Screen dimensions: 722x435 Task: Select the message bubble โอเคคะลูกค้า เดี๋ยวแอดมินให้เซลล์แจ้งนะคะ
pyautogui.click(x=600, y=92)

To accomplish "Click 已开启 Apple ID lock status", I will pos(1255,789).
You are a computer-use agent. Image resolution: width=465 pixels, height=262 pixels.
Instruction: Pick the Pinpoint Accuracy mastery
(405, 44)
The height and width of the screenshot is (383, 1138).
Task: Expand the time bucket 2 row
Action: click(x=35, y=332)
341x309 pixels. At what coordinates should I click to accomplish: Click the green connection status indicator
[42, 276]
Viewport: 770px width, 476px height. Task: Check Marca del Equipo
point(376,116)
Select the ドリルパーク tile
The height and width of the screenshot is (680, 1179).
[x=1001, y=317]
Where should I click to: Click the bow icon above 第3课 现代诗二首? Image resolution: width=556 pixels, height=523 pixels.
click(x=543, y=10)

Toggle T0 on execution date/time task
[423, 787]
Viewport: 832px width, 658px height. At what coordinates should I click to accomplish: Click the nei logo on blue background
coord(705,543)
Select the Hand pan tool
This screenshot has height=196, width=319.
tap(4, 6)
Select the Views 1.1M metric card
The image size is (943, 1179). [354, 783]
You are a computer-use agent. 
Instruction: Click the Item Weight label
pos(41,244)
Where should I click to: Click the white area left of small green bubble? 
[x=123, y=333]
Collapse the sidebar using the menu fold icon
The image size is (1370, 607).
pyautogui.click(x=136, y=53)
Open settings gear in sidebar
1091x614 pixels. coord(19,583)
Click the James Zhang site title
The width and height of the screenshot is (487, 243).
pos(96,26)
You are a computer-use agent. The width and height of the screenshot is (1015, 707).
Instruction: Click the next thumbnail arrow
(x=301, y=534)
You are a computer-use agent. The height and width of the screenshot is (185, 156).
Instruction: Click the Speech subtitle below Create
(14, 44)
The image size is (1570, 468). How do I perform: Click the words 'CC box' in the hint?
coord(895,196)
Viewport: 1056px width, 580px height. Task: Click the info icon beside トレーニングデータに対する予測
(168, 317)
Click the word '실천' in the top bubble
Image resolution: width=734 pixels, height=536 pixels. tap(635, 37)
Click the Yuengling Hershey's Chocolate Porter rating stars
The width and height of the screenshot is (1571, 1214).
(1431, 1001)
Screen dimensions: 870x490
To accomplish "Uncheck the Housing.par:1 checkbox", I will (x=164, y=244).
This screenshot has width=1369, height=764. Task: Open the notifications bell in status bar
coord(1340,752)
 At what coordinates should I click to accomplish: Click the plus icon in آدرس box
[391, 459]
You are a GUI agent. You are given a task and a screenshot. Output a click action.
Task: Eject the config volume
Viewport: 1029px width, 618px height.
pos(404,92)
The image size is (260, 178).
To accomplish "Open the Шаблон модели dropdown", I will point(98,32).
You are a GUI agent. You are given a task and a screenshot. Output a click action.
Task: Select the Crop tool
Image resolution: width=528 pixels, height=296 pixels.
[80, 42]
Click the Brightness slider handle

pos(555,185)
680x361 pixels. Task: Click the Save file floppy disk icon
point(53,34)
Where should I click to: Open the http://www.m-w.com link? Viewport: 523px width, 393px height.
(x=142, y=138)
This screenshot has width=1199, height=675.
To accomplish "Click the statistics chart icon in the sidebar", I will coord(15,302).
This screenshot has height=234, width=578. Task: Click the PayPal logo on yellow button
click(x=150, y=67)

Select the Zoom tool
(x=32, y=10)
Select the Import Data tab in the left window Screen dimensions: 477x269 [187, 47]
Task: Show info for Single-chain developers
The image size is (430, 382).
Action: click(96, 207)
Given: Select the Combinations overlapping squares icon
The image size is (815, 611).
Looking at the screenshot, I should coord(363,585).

Required work
Convert all of the rows above into a JSON list of strings, with one string per line and blank lines left out.

Solved problem
[
  "Screen dimensions: 722x435 Task: Select the message bubble โอเคคะลูกค้า เดี๋ยวแอดมินให้เซลล์แจ้งนะคะ",
  "pyautogui.click(x=600, y=92)",
  "To accomplish \"Click 已开启 Apple ID lock status\", I will pos(1255,789).",
  "You are a computer-use agent. Image resolution: width=465 pixels, height=262 pixels.",
  "Instruction: Pick the Pinpoint Accuracy mastery",
  "(405, 44)",
  "The height and width of the screenshot is (383, 1138).",
  "Task: Expand the time bucket 2 row",
  "Action: click(x=35, y=332)",
  "341x309 pixels. At what coordinates should I click to accomplish: Click the green connection status indicator",
  "[42, 276]",
  "Viewport: 770px width, 476px height. Task: Check Marca del Equipo",
  "point(376,116)",
  "Select the ドリルパーク tile",
  "The height and width of the screenshot is (680, 1179).",
  "[x=1001, y=317]",
  "Where should I click to: Click the bow icon above 第3课 现代诗二首? Image resolution: width=556 pixels, height=523 pixels.",
  "click(x=543, y=10)",
  "Toggle T0 on execution date/time task",
  "[423, 787]",
  "Viewport: 832px width, 658px height. At what coordinates should I click to accomplish: Click the nei logo on blue background",
  "coord(705,543)",
  "Select the Hand pan tool",
  "This screenshot has height=196, width=319.",
  "tap(4, 6)",
  "Select the Views 1.1M metric card",
  "The image size is (943, 1179). [354, 783]",
  "You are a computer-use agent. ",
  "Instruction: Click the Item Weight label",
  "pos(41,244)",
  "Where should I click to: Click the white area left of small green bubble? ",
  "[x=123, y=333]",
  "Collapse the sidebar using the menu fold icon",
  "The image size is (1370, 607).",
  "pyautogui.click(x=136, y=53)",
  "Open settings gear in sidebar",
  "1091x614 pixels. coord(19,583)",
  "Click the James Zhang site title",
  "The width and height of the screenshot is (487, 243).",
  "pos(96,26)",
  "You are a computer-use agent. The width and height of the screenshot is (1015, 707).",
  "Instruction: Click the next thumbnail arrow",
  "(x=301, y=534)",
  "You are a computer-use agent. The height and width of the screenshot is (185, 156).",
  "Instruction: Click the Speech subtitle below Create",
  "(14, 44)",
  "The image size is (1570, 468). How do I perform: Click the words 'CC box' in the hint?",
  "coord(895,196)",
  "Viewport: 1056px width, 580px height. Task: Click the info icon beside トレーニングデータに対する予測",
  "(168, 317)",
  "Click the word '실천' in the top bubble",
  "Image resolution: width=734 pixels, height=536 pixels. tap(635, 37)",
  "Click the Yuengling Hershey's Chocolate Porter rating stars",
  "The width and height of the screenshot is (1571, 1214).",
  "(1431, 1001)",
  "Screen dimensions: 870x490",
  "To accomplish \"Uncheck the Housing.par:1 checkbox\", I will (x=164, y=244).",
  "This screenshot has width=1369, height=764. Task: Open the notifications bell in status bar",
  "coord(1340,752)",
  " At what coordinates should I click to accomplish: Click the plus icon in آدرس box",
  "[391, 459]",
  "You are a GUI agent. You are given a task and a screenshot. Output a click action.",
  "Task: Eject the config volume",
  "Viewport: 1029px width, 618px height.",
  "pos(404,92)",
  "The image size is (260, 178).",
  "To accomplish \"Open the Шаблон модели dropdown\", I will point(98,32).",
  "You are a GUI agent. You are given a task and a screenshot. Output a click action.",
  "Task: Select the Crop tool",
  "Image resolution: width=528 pixels, height=296 pixels.",
  "[80, 42]",
  "Click the Brightness slider handle",
  "pos(555,185)",
  "680x361 pixels. Task: Click the Save file floppy disk icon",
  "point(53,34)",
  "Where should I click to: Open the http://www.m-w.com link? Viewport: 523px width, 393px height.",
  "(x=142, y=138)",
  "This screenshot has width=1199, height=675.",
  "To accomplish \"Click the statistics chart icon in the sidebar\", I will coord(15,302).",
  "This screenshot has height=234, width=578. Task: Click the PayPal logo on yellow button",
  "click(x=150, y=67)",
  "Select the Zoom tool",
  "(x=32, y=10)",
  "Select the Import Data tab in the left window Screen dimensions: 477x269 [187, 47]",
  "Task: Show info for Single-chain developers",
  "The image size is (430, 382).",
  "Action: click(96, 207)",
  "Given: Select the Combinations overlapping squares icon",
  "The image size is (815, 611).",
  "Looking at the screenshot, I should coord(363,585)."
]